The first thing you can do is take a moment to breathe deeply. Really stop everything, and just before your hand reaches the door of the refrigerator, focus instead on your breathing. Breathe in deeply using your diaphragm and feel it in your abdomen, beneath your lungs.
Hold the breath in for a second or two and then focus on the air as you breathe it out through your nostrils, warm from your body and and feel your belly cave inwards as the air goes out. Focus on this process for ten complete breaths and you will feel much calmer, your anxiety will have subsided and your cravings will have diminished in intensity.
Make sure you get your daily dose of fresh air and exercise, even if it is just a walk around the block, but not in a high traffic area where you will be breathing in pollutants.
Related reading: Detox Your Body From Environmental Pollutants With Broccoli Sprouts
Being at a family gathering can get very warm and stuffy and all those people breathing out carbon dioxide and using up the available oxygen can make for an atmosphere that can build up feelings of stress and cause irritability. Getting outside can help clear the head and calm the mind. It takes you away from the source of food and gets you participating in some healthy exercise.
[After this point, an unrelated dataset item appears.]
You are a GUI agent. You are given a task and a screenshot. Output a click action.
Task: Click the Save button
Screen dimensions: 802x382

When you do eat, eat mindfully. That is, instead of zoning out and just eating without paying attention until you suddenly feel your waistband tightening and then have to reach for the antacids , eat with awareness. See the food, smell the food, and really savor the food.
Focus on the food as you take a bite, the sweet or savory tastes, the unique textures, and the different colors. Enjoy the very experience of eating for pleasure. That way, you will slow your eating down, you won’t rush, you won’t eat quite so much, you won’t feel guilty about it, and you’ll taste each and every morsel. You’ll feel full sooner and you won’t be as inclined to reach for more.
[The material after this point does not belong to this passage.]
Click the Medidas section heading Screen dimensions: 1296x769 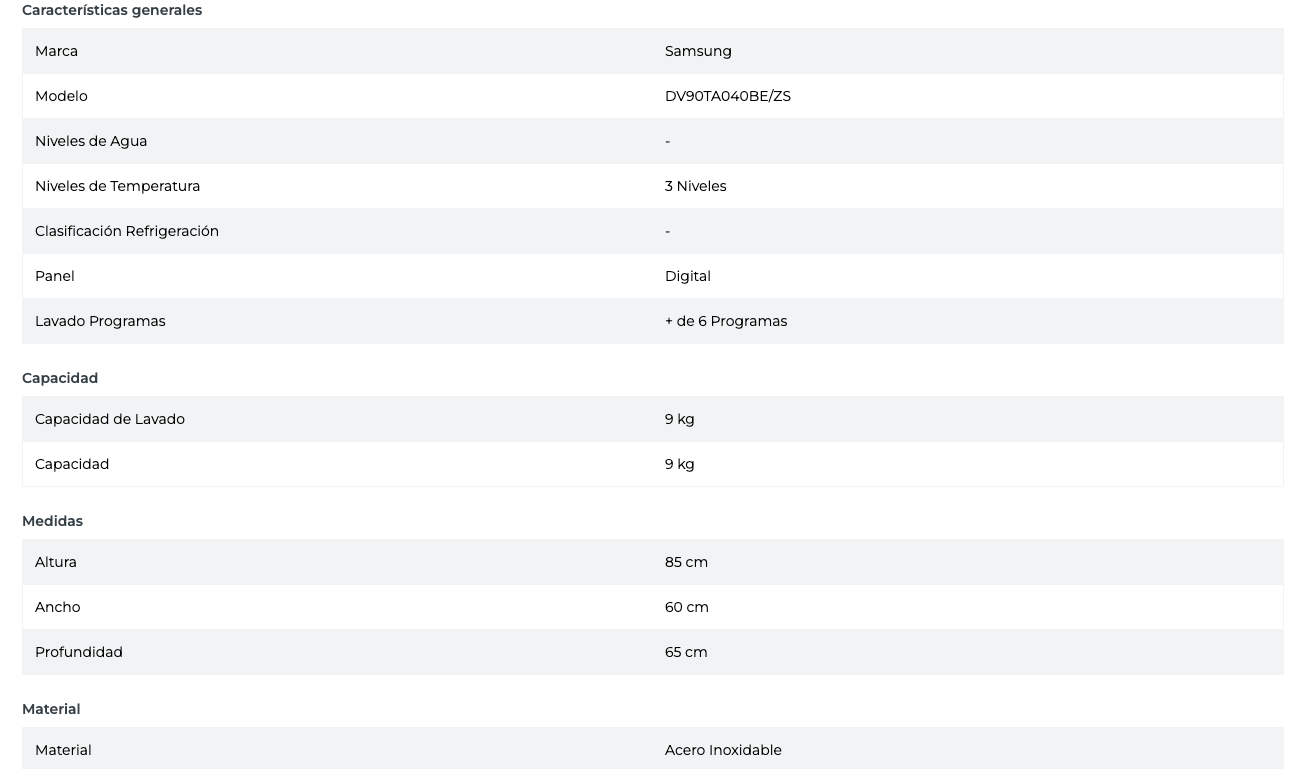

Experts have found that being grateful increases your feelings of contentment and this in turn reduces your stress and lowers the temptation to eat for comfort. Be grateful for all the goodness you are receiving: the company of friends, the warmth, and good cheer, the wonderful food.
Dr. Emmons who is considered by many to be the world’s leading authority on gratitude says “To say we feel grateful is not to say that everything in our lives is necessarily great. It just means we are aware of our blessings.”
Finding other ways than eating to soothe yourself is much healthier and more beneficial. Just like causes of stress differ from person to person, what relieves stress is not the same for everyone. Have you discovered what works for you? If so do share them with my readers in the comments below.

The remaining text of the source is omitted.